Por último, as forças sionistas são muito aversas a baixas, tendo parado as operações militares do passado recente antes de sofrerem 100 mortos. Esse número foi ultrapassado logo nos primeiros dias, e o combate agora em curso, urbano e nos túneis, só vai fazer disparar esses números (ver os exemplos das batalhas de Mossul ou Fallujah). Qual será a tolerância da população israelita a ver sacos de corpos a voltar para casa, principalmente quando a população de Israel já está insatisfeita com o actual regime?

Destruir Gaza – genocídio ou deslocamento forçado

Este, sim, parece ser o objetivo último da intervenção. Ou seja, um acelerar daquilo que é a asfixiante realidade diária em Gaza – e cujo resultado foi a derrota humilhante de dia 07. Como vimos recentemente, a barbárie e o terror são as armas mais eficazes para provocar grandes deslocamentos forçados de populações. A estratégia usada pelo ISIS e aperfeiçoada pelo Azerbaijão, levou populações inteiras a fugir da selvajaria do invasor – tanto na Síria e no Iraque como em Nagorno-Karabakh. As bombas sobre civis, o profanar de corpos e as publicações online a humilhar os habitantes de Gaza servem para isso mesmo. Mas nenhuma porta foi aberta para poderem fugir.

O passo seguinte é o cerco total. No Iémen não resultou, em Tigray ainda está por saber se resultará. Mas, mesmo não exterminando a população, doenças como a disenteria, o escorbuto e o raquitismo podem entorpecer uma população por gerações. Principalmente se não existirem estruturas clínicas e pessoal de saúde qualificado para a tratar depois.

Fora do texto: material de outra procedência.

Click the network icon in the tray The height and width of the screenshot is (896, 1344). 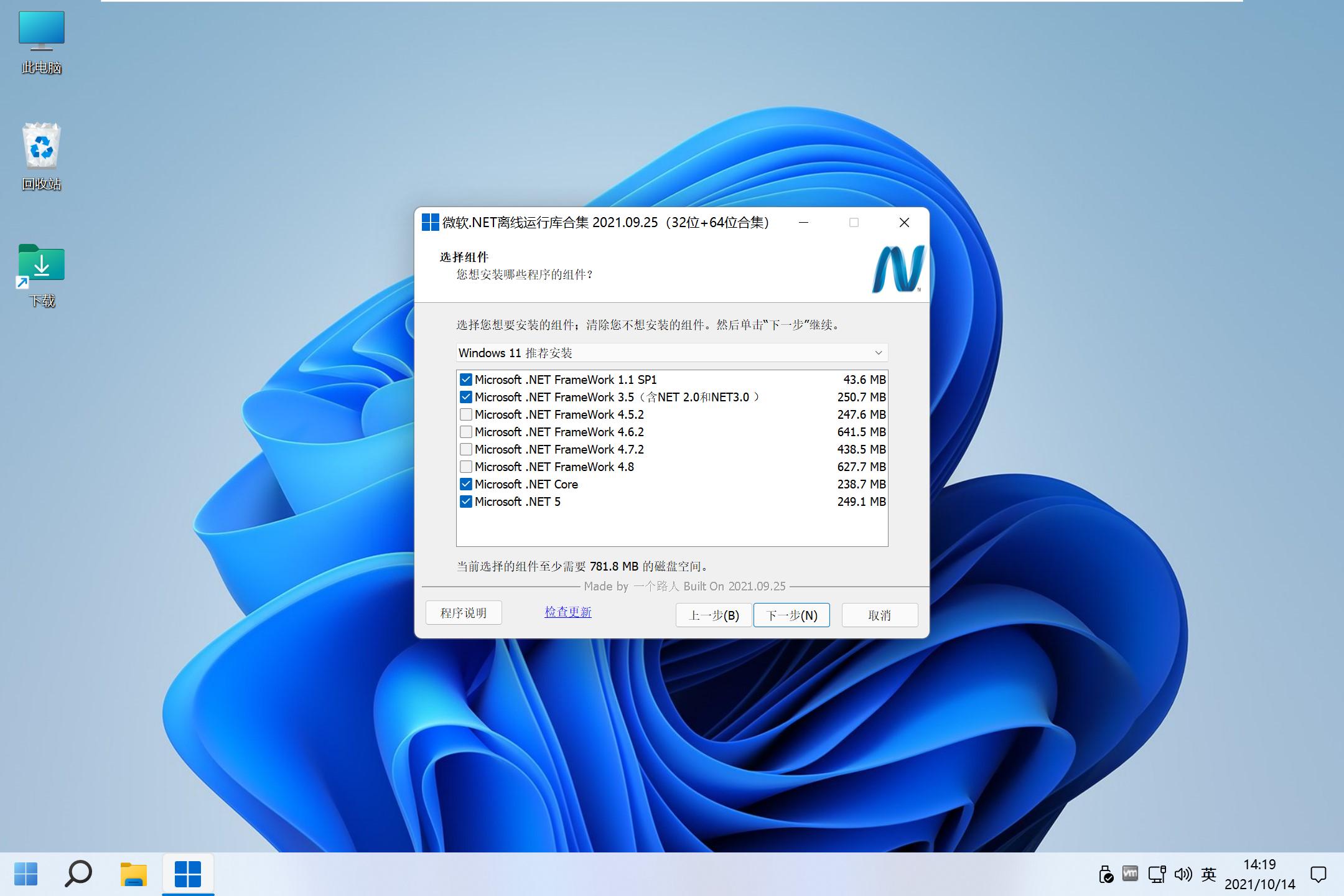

A falta de água mata rápido, mas este foi um passo longe demais, principalmente debaixo de grande atenção mediática e forte presença de organizações internacionais. É que Iémen, Tigray e as acções da Janjaweed no Sudão (agora rebaptizada como RSF) aconteceram longe dos olhos do mundo. Mas a falta de um plano coerente por parte de Israel, combinada com a necessidade de salvar honra e orgulho, leva a este tipo de erros.

O que sobra? Tentar matar o máximo possível e destruir o máximo possível para voltar tudo ao mesmo, mas pior. Provavelmente engolir o sapo de ter de fingir (para já, pelo menos) procurar a solução de 2 Estados.

E, quando tudo estiver esquecido, Gaza terá menos hospitais, menos escolas, menos médicos, enfermeiros, professores, engenheiros, centrais eléctricas, portos, armazéns e tantas outras coisas. Terá uma população enferma, sem trabalho e sem um tecto sob o qual dormir. Tudo para fazer brilhar a flor do deserto, em contraste com a pobreza e a miséria por ela provocada à sua volta. E, depois de um período de acalmia, voltam os bombardeamentos, os ataques, os massacres, como temos visto acontecer nos últimos anos. 

No entanto, como se viu no dia 07, afinal voltar ao normal já não vai ser uma possibilidade assim tão simples. As consequências políticas e militares estão à vista de todos. A normalização de relações entre o estado de apartheid e os vizinhos árabes foi para a gaveta. A exploração de gás conjunta com a Turquia foi parada, o shekel está a colapsar e a economia de Israel a ir pelo cano.

A resistência armada em Gaza colocou a “autoridade palestiniana” de Mahmoud Abbas numa posição extremamente frágil. O actual presidente da Palestina, já há muito criticado pela sua passividade e cooperação com as forças sionistas, ficou ainda mais desacreditado. A população da Cisjordânia tem feito múltiplas manifestações contra Israel e Abbas, em apoio à resistência armada contra a ocupação.

A solução dos 2 Estados, agora novamente tão falada no seio da comunidade internacional, só permitirá resolver este conflito se deixar o campo da retórica e for aplicada na prática. O que é certo é que não há como regressar à realidade pré-07 de Outubro, e muito da história da resistência contra o apartheid e a ocupação israelita está ainda por escrever.